■ Activity
Your answer should be one number: how many lines below have the word "right".

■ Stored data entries
◇ ◇ ◇ ◇ ◇ ◇ ◇

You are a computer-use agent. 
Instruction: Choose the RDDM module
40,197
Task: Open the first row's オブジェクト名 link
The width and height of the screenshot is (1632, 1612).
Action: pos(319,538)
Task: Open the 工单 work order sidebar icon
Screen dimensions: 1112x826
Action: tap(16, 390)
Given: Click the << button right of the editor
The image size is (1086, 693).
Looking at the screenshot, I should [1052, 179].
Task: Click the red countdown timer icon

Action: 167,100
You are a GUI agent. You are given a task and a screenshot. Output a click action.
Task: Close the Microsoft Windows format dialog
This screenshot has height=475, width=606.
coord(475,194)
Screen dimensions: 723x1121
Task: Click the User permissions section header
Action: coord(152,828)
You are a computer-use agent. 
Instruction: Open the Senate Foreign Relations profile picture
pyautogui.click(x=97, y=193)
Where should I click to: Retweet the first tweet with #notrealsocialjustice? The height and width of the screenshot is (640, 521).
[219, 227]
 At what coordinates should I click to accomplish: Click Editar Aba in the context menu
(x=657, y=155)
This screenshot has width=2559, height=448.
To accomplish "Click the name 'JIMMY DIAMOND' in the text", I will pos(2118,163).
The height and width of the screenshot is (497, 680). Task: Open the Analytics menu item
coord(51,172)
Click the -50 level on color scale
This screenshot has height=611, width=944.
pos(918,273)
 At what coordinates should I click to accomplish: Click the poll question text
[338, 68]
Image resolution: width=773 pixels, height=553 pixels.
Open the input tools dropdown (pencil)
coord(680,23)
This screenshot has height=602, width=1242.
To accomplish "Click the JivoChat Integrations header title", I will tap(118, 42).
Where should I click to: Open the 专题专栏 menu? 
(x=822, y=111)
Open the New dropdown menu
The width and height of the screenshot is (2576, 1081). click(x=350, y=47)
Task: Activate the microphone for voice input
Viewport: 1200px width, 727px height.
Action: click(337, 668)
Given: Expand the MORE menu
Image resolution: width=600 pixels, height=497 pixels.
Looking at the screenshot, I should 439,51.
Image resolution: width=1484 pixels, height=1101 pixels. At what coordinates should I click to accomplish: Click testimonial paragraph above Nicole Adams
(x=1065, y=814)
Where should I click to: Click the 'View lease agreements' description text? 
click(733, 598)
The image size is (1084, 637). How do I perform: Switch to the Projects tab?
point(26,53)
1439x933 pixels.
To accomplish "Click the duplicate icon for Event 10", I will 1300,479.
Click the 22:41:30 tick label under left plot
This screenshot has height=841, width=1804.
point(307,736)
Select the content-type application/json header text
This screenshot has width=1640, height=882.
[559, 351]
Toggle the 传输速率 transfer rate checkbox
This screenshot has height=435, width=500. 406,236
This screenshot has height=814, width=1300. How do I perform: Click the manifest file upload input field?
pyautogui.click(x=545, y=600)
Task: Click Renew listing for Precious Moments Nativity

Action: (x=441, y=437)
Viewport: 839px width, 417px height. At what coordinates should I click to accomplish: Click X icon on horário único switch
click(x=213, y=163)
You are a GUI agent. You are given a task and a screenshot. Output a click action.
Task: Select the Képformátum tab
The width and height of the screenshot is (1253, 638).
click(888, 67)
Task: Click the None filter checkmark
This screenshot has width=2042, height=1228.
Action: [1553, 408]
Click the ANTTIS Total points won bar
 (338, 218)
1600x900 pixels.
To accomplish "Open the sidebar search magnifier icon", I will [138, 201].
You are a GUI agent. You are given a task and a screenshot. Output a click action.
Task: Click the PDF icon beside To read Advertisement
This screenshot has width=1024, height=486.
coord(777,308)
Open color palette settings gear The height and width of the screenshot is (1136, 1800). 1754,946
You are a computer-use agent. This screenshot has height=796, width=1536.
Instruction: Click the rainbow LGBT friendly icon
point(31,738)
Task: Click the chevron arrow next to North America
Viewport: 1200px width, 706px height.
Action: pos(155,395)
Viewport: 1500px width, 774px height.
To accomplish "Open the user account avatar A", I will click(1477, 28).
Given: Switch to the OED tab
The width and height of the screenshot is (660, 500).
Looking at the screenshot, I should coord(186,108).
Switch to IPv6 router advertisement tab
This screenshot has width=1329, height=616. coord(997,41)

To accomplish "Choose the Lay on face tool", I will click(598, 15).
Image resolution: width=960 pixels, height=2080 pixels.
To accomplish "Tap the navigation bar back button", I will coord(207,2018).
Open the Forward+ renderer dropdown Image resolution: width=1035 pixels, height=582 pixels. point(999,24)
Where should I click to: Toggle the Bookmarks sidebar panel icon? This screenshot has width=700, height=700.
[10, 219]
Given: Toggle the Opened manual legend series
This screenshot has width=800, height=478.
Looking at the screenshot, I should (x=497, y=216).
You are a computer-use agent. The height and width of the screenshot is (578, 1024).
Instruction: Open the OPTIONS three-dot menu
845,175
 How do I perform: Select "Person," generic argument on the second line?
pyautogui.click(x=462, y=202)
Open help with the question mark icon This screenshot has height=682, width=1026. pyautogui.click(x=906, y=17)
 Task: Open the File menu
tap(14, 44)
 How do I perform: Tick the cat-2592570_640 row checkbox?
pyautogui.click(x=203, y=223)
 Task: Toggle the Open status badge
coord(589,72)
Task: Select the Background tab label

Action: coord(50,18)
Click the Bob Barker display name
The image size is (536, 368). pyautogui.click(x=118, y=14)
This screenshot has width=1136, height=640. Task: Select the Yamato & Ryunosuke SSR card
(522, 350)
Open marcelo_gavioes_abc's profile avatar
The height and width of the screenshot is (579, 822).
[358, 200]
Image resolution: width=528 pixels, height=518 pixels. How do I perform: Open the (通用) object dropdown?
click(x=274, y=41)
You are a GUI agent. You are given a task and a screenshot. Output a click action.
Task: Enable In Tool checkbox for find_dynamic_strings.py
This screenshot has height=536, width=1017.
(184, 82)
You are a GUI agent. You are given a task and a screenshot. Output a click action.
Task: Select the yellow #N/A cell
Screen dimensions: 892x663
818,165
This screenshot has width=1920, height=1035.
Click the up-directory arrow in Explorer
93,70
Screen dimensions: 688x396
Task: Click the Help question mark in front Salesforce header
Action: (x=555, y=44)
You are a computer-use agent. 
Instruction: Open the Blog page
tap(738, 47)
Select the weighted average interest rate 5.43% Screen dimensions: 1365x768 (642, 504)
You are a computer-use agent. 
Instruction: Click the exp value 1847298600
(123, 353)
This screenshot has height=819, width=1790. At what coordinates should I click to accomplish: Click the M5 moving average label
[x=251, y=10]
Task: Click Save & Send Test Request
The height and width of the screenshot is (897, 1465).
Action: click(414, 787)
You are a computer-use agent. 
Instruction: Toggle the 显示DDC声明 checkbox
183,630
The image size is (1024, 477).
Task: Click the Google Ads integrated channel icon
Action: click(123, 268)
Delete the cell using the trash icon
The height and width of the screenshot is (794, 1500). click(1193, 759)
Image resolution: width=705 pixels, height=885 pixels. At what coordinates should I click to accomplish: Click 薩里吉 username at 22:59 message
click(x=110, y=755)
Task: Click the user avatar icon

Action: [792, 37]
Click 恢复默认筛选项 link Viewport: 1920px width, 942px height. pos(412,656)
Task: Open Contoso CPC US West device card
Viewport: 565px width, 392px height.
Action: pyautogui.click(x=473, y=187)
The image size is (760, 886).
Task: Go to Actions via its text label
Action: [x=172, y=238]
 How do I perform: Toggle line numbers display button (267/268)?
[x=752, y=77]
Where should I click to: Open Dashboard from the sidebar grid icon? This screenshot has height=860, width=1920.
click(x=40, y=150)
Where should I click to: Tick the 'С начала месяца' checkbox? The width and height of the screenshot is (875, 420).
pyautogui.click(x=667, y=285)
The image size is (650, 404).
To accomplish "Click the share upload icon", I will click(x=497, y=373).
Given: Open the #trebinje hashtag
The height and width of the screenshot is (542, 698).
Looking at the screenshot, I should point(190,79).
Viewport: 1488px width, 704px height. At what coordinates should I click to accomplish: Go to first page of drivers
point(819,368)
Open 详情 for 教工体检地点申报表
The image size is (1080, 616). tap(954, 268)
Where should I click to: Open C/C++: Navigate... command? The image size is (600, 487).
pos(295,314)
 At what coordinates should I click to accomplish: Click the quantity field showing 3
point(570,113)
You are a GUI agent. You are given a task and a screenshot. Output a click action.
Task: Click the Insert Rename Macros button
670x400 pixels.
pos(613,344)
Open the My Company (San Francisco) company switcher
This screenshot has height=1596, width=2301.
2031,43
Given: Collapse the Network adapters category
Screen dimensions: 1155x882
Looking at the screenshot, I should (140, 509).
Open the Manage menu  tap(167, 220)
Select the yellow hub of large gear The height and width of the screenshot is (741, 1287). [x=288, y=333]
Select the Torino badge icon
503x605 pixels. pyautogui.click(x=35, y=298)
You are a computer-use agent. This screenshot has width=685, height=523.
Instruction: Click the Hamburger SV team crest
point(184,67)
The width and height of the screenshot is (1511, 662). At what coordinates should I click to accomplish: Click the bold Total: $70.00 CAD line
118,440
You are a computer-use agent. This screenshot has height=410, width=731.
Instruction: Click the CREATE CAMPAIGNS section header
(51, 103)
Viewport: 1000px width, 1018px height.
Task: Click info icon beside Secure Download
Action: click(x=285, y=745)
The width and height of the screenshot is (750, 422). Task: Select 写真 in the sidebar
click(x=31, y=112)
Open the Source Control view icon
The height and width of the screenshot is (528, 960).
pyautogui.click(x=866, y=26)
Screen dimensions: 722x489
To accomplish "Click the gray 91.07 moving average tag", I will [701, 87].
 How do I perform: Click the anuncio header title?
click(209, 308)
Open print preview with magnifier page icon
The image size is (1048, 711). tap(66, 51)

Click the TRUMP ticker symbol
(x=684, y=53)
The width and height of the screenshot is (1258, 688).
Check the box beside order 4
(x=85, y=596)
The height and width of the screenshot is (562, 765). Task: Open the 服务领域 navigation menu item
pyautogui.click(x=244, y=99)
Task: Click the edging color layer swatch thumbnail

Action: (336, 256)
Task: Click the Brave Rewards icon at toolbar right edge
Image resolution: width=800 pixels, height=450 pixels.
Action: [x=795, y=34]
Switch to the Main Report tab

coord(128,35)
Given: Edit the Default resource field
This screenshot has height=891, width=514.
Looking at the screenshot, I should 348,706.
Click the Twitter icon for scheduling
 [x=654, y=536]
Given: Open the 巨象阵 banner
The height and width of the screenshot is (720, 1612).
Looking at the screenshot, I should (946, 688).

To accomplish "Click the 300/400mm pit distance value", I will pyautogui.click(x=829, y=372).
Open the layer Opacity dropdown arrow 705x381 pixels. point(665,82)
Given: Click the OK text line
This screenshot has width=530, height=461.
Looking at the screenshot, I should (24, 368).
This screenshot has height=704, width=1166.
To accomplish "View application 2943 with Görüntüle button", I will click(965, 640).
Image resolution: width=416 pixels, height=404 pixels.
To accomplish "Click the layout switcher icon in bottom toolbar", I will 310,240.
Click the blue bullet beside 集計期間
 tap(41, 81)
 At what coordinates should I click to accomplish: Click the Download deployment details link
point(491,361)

◇ ◇ ◇ ◇ ◇ ◇ ◇

■ Task answer
2